# Raw data
-- Opening Marker --

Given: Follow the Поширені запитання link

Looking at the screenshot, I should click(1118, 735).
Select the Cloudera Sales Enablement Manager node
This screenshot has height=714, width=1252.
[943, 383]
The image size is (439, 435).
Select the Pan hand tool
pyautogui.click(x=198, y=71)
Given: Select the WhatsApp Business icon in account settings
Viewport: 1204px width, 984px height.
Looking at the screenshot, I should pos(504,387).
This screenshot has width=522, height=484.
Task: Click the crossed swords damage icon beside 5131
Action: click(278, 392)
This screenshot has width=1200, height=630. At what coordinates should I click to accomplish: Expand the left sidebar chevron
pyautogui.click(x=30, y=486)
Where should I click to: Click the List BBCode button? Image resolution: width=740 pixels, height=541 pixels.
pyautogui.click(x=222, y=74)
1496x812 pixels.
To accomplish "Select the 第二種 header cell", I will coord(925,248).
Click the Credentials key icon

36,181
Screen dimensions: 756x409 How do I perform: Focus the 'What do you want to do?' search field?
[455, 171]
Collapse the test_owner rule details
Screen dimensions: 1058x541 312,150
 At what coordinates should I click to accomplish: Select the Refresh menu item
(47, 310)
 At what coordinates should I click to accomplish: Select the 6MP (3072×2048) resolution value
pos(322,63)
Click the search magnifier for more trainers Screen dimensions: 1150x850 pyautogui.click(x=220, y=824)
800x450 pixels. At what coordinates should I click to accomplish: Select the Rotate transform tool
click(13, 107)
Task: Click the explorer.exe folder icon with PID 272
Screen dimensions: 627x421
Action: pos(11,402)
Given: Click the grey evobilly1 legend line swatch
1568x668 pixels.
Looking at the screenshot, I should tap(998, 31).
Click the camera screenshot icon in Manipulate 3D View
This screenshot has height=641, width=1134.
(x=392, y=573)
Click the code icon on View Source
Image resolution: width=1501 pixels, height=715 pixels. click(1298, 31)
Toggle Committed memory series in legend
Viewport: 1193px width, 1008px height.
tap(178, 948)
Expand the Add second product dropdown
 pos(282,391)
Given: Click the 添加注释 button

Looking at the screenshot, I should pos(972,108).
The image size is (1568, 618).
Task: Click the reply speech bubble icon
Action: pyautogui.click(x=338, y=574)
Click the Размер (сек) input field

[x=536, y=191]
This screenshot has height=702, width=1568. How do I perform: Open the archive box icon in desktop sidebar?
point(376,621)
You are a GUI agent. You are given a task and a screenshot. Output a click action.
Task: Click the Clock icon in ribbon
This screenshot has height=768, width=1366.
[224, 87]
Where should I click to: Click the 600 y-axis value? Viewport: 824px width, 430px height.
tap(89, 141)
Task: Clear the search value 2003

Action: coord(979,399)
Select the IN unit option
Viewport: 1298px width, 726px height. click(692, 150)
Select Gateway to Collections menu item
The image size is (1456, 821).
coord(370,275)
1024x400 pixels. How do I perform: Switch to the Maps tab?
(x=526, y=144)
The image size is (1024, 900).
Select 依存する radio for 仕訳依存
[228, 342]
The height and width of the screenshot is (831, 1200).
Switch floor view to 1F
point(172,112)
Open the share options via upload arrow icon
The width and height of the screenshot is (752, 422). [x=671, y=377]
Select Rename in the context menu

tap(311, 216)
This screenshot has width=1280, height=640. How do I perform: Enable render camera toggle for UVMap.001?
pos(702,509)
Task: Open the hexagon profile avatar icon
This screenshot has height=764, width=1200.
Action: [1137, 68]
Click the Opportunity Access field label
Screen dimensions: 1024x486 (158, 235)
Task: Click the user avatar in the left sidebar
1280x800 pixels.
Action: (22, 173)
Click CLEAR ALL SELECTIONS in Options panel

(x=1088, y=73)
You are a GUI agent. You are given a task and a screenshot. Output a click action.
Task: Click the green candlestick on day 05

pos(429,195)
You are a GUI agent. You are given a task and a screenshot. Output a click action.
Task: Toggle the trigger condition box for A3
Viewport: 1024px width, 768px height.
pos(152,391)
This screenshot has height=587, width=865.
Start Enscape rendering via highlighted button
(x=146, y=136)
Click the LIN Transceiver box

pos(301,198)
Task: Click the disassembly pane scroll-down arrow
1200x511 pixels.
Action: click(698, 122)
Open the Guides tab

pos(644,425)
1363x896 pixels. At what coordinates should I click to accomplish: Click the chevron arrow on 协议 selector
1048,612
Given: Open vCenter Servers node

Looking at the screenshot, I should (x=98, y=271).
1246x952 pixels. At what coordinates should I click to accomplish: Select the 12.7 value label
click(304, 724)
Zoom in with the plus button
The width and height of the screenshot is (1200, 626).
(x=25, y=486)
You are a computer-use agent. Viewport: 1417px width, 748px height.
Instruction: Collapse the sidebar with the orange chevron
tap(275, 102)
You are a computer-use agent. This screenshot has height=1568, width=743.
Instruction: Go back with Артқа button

-- Closing Marker --

# Task directions
Reproduce the listing above word for word.

# Exercise answer
Given: Follow the Поширені запитання link

Looking at the screenshot, I should click(1118, 735).
Select the Cloudera Sales Enablement Manager node
This screenshot has height=714, width=1252.
[943, 383]
The image size is (439, 435).
Select the Pan hand tool
pyautogui.click(x=198, y=71)
Given: Select the WhatsApp Business icon in account settings
Viewport: 1204px width, 984px height.
Looking at the screenshot, I should pos(504,387).
This screenshot has width=522, height=484.
Task: Click the crossed swords damage icon beside 5131
Action: click(278, 392)
This screenshot has width=1200, height=630. At what coordinates should I click to accomplish: Expand the left sidebar chevron
pyautogui.click(x=30, y=486)
Where should I click to: Click the List BBCode button? Image resolution: width=740 pixels, height=541 pixels.
pyautogui.click(x=222, y=74)
1496x812 pixels.
To accomplish "Select the 第二種 header cell", I will coord(925,248).
Click the Credentials key icon

36,181
Screen dimensions: 756x409 How do I perform: Focus the 'What do you want to do?' search field?
[455, 171]
Collapse the test_owner rule details
Screen dimensions: 1058x541 312,150
 At what coordinates should I click to accomplish: Select the Refresh menu item
(47, 310)
 At what coordinates should I click to accomplish: Select the 6MP (3072×2048) resolution value
pos(322,63)
Click the search magnifier for more trainers Screen dimensions: 1150x850 pyautogui.click(x=220, y=824)
800x450 pixels. At what coordinates should I click to accomplish: Select the Rotate transform tool
click(13, 107)
Task: Click the explorer.exe folder icon with PID 272
Screen dimensions: 627x421
Action: pos(11,402)
Given: Click the grey evobilly1 legend line swatch
1568x668 pixels.
Looking at the screenshot, I should tap(998, 31).
Click the camera screenshot icon in Manipulate 3D View
This screenshot has height=641, width=1134.
(x=392, y=573)
Click the code icon on View Source
Image resolution: width=1501 pixels, height=715 pixels. click(1298, 31)
Toggle Committed memory series in legend
Viewport: 1193px width, 1008px height.
tap(178, 948)
Expand the Add second product dropdown
 pos(282,391)
Given: Click the 添加注释 button

Looking at the screenshot, I should pos(972,108).
The image size is (1568, 618).
Task: Click the reply speech bubble icon
Action: pyautogui.click(x=338, y=574)
Click the Размер (сек) input field

[x=536, y=191]
This screenshot has height=702, width=1568. How do I perform: Open the archive box icon in desktop sidebar?
point(376,621)
You are a GUI agent. You are given a task and a screenshot. Output a click action.
Task: Click the Clock icon in ribbon
This screenshot has height=768, width=1366.
[224, 87]
Where should I click to: Click the 600 y-axis value? Viewport: 824px width, 430px height.
tap(89, 141)
Task: Clear the search value 2003

Action: coord(979,399)
Select the IN unit option
Viewport: 1298px width, 726px height. click(692, 150)
Select Gateway to Collections menu item
The image size is (1456, 821).
coord(370,275)
1024x400 pixels. How do I perform: Switch to the Maps tab?
(x=526, y=144)
The image size is (1024, 900).
Select 依存する radio for 仕訳依存
[228, 342]
The height and width of the screenshot is (831, 1200).
Switch floor view to 1F
point(172,112)
Open the share options via upload arrow icon
The width and height of the screenshot is (752, 422). [x=671, y=377]
Select Rename in the context menu

tap(311, 216)
This screenshot has width=1280, height=640. How do I perform: Enable render camera toggle for UVMap.001?
pos(702,509)
Task: Open the hexagon profile avatar icon
This screenshot has height=764, width=1200.
Action: [1137, 68]
Click the Opportunity Access field label
Screen dimensions: 1024x486 (158, 235)
Task: Click the user avatar in the left sidebar
1280x800 pixels.
Action: (22, 173)
Click CLEAR ALL SELECTIONS in Options panel

(x=1088, y=73)
You are a GUI agent. You are given a task and a screenshot. Output a click action.
Task: Click the green candlestick on day 05

pos(429,195)
You are a GUI agent. You are given a task and a screenshot. Output a click action.
Task: Toggle the trigger condition box for A3
Viewport: 1024px width, 768px height.
pos(152,391)
This screenshot has height=587, width=865.
Start Enscape rendering via highlighted button
(x=146, y=136)
Click the LIN Transceiver box

pos(301,198)
Task: Click the disassembly pane scroll-down arrow
1200x511 pixels.
Action: click(698, 122)
Open the Guides tab

pos(644,425)
1363x896 pixels. At what coordinates should I click to accomplish: Click the chevron arrow on 协议 selector
1048,612
Given: Open vCenter Servers node

Looking at the screenshot, I should (x=98, y=271).
1246x952 pixels. At what coordinates should I click to accomplish: Select the 12.7 value label
click(304, 724)
Zoom in with the plus button
The width and height of the screenshot is (1200, 626).
(x=25, y=486)
You are a computer-use agent. Viewport: 1417px width, 748px height.
Instruction: Collapse the sidebar with the orange chevron
tap(275, 102)
You are a computer-use agent. This screenshot has height=1568, width=743.
Instruction: Go back with Артқа button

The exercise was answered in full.